各地にこだわりの焼酎があって。芋、麦、米、蕎麦。

かつては米に芋などを混ぜていたのが、今では芋100%とか…。

    米がなければ発酵しないが、米は値が高いから芋や麦を混ぜていたのが、いつの間にやら芋、麦が主役ですよ。

    昔々はね南九州はいざ知らず、焼酎飲むのは敬遠されていたんですよ。うちの母なんか私が焼酎飲むと露骨に嫌な顔しますよ。

    私の祖父が飲んでいたんですよ。母の舅ですね。寝たきりの布団に小銭を隠し持って、それでたまに布団をあげると見えた小銭を祖母が掻き集めて…母はげんなりしたのでしょうね。その寝たきりの祖父が焼酎を飲んでいた。清酒に比べるととびきり安かったんでしょうね。うちは貧しかったから。

    母は浪費家とは言えないけれども、お金を使う人でした。私が高校生の時、一人で鉄道旅行を計画したら母は私に新しいスニーカーを買って来ました。
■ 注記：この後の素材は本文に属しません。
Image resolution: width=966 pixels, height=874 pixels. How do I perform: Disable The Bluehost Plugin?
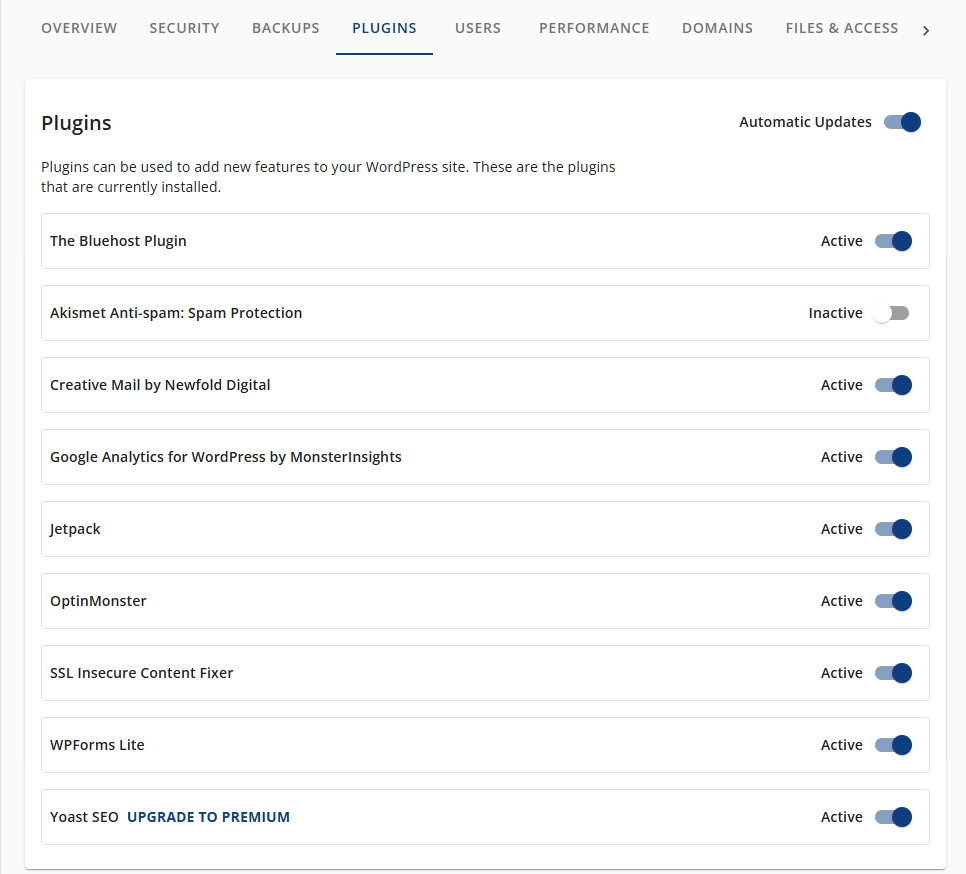tap(893, 241)
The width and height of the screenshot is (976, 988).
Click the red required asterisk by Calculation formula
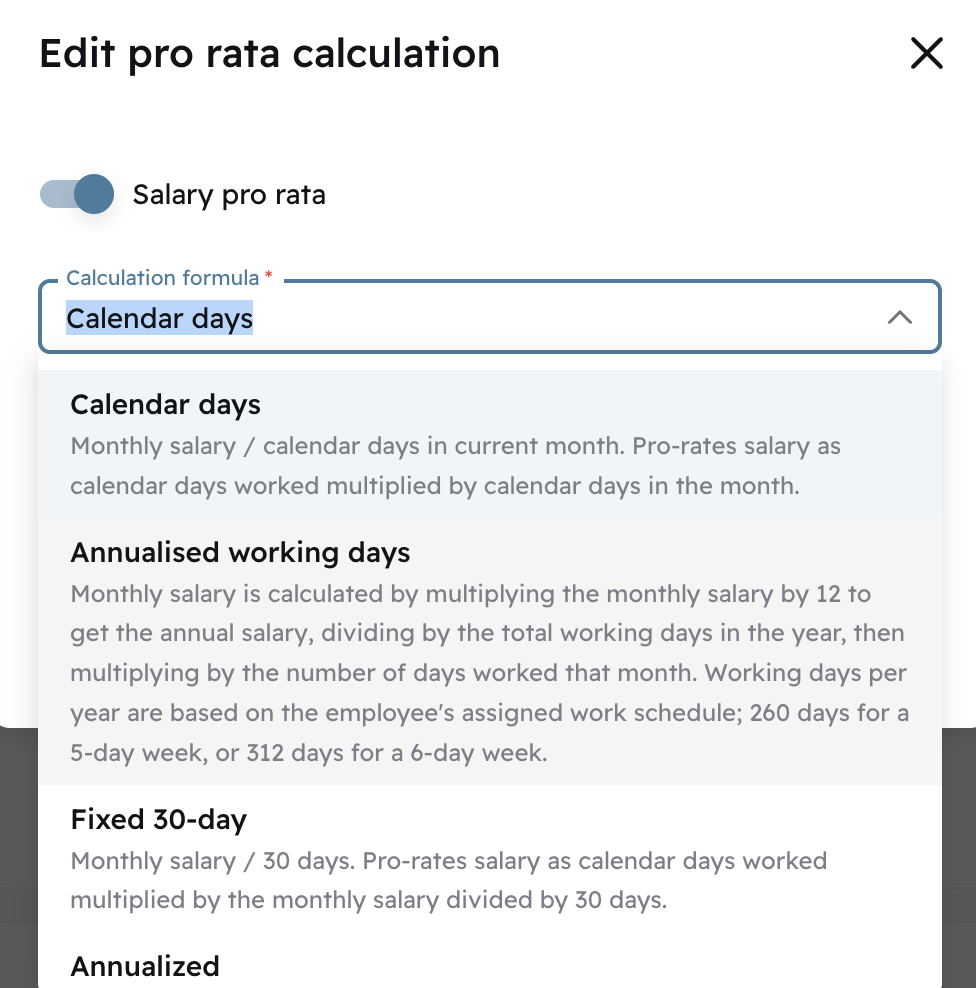[x=268, y=276]
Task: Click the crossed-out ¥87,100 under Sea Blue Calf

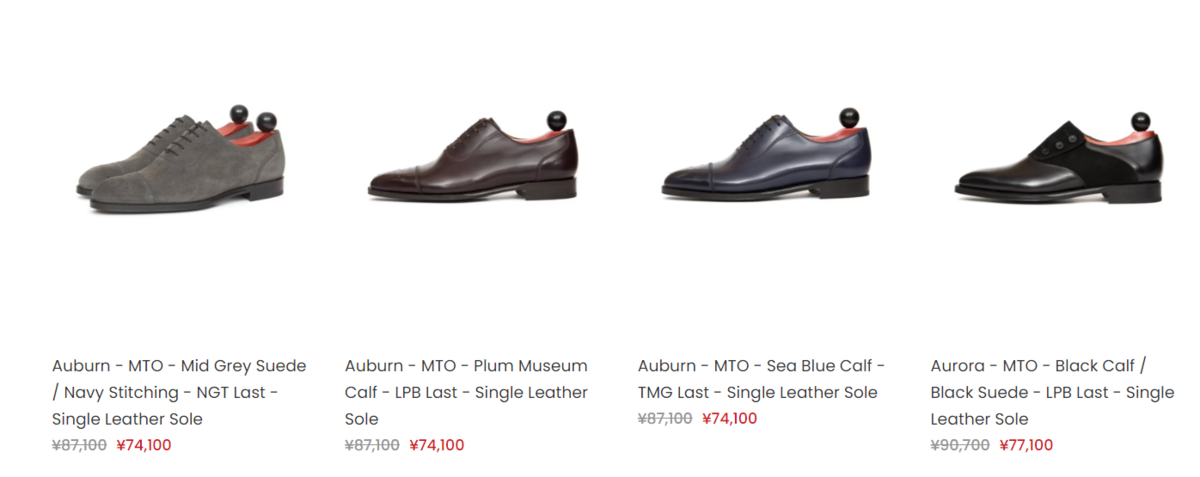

今の靴では恥かしかろうと。

    返って格好悪いんですね。貧乏旅行している奴がピカピカのスニーカーなんて。まあそれはいいのですが、やはりその時代の人には焼酎の印象は良くないのです。

    私が最初の店を開いた頃には焼酎への偏見も無くなっていたと思うのですが、中にお一人、私より一世代上と思われる男性が焼酎を拒否されていました。その時、私は母の言葉を思い出していました。焼酎は嫌いと。

    母は語彙の貧しい人でしたから自らの思いをその場の感情でしか表現出来ないわけです。